Points to Consider in Company Divisions
Division transactions are regulated in a highly comprehensive manner to ensure legal certainty and enhance transparency. Therefore, a division requires a detailed legal and tax pre-assessment.
- Protection of Creditors and Employees: Since a division transfers part of the assets that serve as security for creditors, it entails the risk of changes to the debtor and to collateral. The TCC contains rules designed to balance this risk, including public calls/notices to creditors, securing the claims of creditors who so request, and joint and several liability among companies participating in the division. Similarly, in respect of employees, there are rules under which the former employer and the transferee employer are jointly and severally liable for employee claims.
- Legal Process Management: A decision to divide a company requires careful process management under the TCC. The process begins with the management bodies preparing the division plan or agreement. This is followed by the division report, (in certain cases) an interim balance sheet and the relevant financial statements; shareholders are granted a right of inspection to ensure transparency. Creditors are called by way of public notice and, where necessary, security is provided. After obtaining general assembly approval, the process becomes legally effective upon registration with the trade registry.

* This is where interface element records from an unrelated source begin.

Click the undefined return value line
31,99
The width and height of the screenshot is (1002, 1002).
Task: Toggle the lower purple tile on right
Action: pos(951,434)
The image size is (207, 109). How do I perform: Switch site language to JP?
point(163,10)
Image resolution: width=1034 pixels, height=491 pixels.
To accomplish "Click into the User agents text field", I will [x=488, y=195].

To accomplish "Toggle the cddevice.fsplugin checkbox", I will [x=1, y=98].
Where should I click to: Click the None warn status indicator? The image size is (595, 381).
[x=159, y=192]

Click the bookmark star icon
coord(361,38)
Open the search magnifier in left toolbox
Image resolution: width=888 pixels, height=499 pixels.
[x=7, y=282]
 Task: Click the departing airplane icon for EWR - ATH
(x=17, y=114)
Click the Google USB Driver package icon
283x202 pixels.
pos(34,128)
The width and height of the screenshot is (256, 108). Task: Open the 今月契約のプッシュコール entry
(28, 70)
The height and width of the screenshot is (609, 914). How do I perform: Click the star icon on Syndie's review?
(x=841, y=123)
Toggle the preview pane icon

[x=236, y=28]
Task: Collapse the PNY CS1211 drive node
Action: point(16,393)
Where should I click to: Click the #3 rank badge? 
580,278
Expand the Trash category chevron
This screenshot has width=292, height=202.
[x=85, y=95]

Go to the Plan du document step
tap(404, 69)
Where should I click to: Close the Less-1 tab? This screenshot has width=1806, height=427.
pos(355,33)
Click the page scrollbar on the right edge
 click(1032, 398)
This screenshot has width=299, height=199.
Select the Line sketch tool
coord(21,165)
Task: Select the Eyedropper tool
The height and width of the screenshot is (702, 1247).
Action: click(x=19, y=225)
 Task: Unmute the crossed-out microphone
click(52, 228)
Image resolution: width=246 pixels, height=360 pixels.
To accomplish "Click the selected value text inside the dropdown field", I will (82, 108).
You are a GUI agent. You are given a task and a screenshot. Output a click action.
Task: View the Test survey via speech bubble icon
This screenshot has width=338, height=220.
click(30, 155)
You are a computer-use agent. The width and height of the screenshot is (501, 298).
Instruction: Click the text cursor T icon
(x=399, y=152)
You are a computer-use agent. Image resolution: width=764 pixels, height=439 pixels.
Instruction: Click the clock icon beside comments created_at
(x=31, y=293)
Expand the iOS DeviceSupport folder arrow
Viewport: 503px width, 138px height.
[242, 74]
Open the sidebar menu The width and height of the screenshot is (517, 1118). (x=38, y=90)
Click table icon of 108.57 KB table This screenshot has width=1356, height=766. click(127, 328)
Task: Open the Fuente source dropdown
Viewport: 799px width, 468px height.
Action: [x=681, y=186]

- Need for Tax Assessment: In a full division, losses of the dividing entity that do not exceed its equity may be deducted from the profits of the transferee entities. However, for such loss carry-overs to be allowed, conditions such as the dividing entity having filed its corporate tax returns for the last five years within the statutory deadlines and the activities of the transferred or dividing entity continuing for at least five years as of the fiscal period in which the division takes place, must be satisfied. Strict compliance with all statutory conditions is essential to benefit from these advantages. In a partial division, unlike a full division, carry-over of prior-year losses from the dividing entity to the transferee is not permitted. This shows that partial divisions are more restrictive in terms of loss deductions and is an important distinction companies must consider in planning. Moreover, in partial divisions, capital decreases may be subject to taxation in certain circumstances. Consequently, to benefit from the tax advantages of the process, the transaction must also be structured following a thorough tax analysis.
Conclusion and Recommendations
In conclusion, supported by the legal framework and certain incentives provided by the legislation, company divisions are a restructuring tool frequently used by companies to adapt to changing economic conditions and strategic objectives. However, given the complexity of these processes, their legal risks and operational challenges, it is crucial that companies conduct a detailed assessment before deciding to divide and carefully examine current legislation and legal precedent.
Although partial division is often preferred in practice due to its flexibility, different division options address different needs. Therefore, in each case the most appropriate path should be determined in line with the company’s long-term strategic interests. With such a comprehensive assessment, companies can mitigate potential risks and derive maximum benefit from division processes.